In the event that the protesting party is not satisfied with the staff's recommendations, the protesting party may, within five days, file with the Secretary of the Authority a written appeal to the Chief Executive Officer, setting forth the reasons for disagreement with the Authority's response, and, if desired, requesting a personal appearance before the Chief Executive Officer or his designated representative.

The Chief Executive Officer, at his sole discretion, may consider only the record, or may grant the protesting party a further opportunity to be heard. The action of the Chief Executive Officer shall constitute an exhaustion of the remedies available to the protesting party.

VIII. INSURANCE

Insurance requirements are those listed in Section D of the following sample agreement.

IX. SAMPLE AGREEMENT

The successful proposer shall enter into an Agreement substantially in the following form; additional provisions may be added by DRPA. These terms should be properly considered when preparing the final proposal. By submitting the proposal, the Vendor acknowledges that Vendor has read, understood, and agreed to the terms and conditions of the license.

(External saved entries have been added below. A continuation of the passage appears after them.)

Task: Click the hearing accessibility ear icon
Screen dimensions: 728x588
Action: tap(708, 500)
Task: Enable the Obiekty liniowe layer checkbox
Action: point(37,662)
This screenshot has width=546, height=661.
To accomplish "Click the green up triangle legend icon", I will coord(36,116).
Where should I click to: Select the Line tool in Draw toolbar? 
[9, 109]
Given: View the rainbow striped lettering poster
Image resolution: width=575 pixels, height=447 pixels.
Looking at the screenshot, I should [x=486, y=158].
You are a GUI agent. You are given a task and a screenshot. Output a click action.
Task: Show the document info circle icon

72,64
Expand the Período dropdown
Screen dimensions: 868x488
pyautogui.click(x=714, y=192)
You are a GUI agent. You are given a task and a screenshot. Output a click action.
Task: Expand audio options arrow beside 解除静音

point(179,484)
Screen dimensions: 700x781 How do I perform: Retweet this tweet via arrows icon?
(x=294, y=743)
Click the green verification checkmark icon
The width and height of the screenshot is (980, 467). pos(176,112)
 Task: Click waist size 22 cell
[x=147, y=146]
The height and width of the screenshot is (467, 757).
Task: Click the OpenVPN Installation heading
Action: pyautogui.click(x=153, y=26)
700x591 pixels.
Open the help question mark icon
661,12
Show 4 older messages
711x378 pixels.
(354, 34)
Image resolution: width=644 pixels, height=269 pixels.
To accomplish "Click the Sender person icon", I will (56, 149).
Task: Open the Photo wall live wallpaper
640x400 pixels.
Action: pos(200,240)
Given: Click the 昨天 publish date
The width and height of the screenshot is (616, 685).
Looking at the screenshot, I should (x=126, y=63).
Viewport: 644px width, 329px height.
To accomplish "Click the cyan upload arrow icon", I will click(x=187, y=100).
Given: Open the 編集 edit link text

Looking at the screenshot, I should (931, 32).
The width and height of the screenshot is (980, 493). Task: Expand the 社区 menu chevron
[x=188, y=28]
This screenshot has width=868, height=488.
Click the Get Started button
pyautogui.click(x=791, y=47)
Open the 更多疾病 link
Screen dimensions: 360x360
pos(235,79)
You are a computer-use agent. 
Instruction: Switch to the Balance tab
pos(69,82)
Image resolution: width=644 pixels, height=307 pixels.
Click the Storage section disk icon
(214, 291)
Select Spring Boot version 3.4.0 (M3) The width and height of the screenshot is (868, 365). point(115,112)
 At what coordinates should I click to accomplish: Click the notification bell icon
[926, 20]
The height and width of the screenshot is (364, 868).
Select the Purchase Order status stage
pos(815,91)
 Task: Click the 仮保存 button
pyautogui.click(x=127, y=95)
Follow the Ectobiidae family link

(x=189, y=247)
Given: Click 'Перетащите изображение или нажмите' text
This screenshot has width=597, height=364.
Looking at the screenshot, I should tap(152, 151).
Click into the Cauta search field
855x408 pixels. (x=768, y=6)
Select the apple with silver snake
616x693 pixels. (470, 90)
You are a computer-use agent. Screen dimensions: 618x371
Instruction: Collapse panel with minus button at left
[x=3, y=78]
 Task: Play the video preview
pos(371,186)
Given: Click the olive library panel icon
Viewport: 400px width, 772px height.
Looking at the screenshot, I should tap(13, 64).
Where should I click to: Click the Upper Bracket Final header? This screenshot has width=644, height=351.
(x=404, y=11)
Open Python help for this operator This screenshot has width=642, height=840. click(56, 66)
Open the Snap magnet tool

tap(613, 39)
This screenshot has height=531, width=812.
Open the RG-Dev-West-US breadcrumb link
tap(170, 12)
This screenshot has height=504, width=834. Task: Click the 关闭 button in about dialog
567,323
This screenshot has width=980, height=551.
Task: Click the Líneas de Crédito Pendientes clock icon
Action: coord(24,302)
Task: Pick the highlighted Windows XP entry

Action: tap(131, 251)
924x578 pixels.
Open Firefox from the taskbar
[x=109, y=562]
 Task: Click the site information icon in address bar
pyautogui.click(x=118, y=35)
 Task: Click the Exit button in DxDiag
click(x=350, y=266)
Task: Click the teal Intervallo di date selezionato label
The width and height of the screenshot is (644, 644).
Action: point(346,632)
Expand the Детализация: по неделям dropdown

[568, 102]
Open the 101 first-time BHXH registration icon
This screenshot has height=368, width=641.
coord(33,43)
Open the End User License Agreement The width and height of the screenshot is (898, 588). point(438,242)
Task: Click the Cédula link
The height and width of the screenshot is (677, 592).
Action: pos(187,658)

VENDING LICENSE AGREEMENT BY AND BETWEEN THE DELAWARE RIVER PORT AUTHORITY AND [INSERT VENDOR] (WOODCREST STATION AND LINDENWOLD STATION)

This AGREEMENT is made this ___ day of June, 2005, by and between [INSERT VENDOR] (hereinafter "Vendor"), a corporation created and existing under the laws of the State of ______and having a principal place of business at ______and the DELAWARE RIVER PORT AUTHORITY (hereinafter "DRPA"), a body corporate and politic, functioning under a Compact authorized by the Commonwealth of Pennsylvania and the State of New Jersey, and approved by the Congress of the United States, acting through its proper officials and having a principal place of business at One Port Center, 2 Riverside Drive, Camden, New Jersey 08101.

BACKGROUND

1. The DRPA is authorized by its Compact to promote the economic development of the Port District and operates several transportation and other facilities within the Port District. DRPA also owns a high-speed transit system known as the Hi-Speed Line that is operated by its subsidiary the Port Authority Transit Company.

2. Describe Vendor.

3. Vendor has responded to PATCO’s Request for Proposals dated _____, 2005 to use PATCO’s parking areas for revenue generating activities. Vendor has submitted a proposal dated ______, 2005 that was evaluated by PATCO and deemed responsive and most advantageous to the public.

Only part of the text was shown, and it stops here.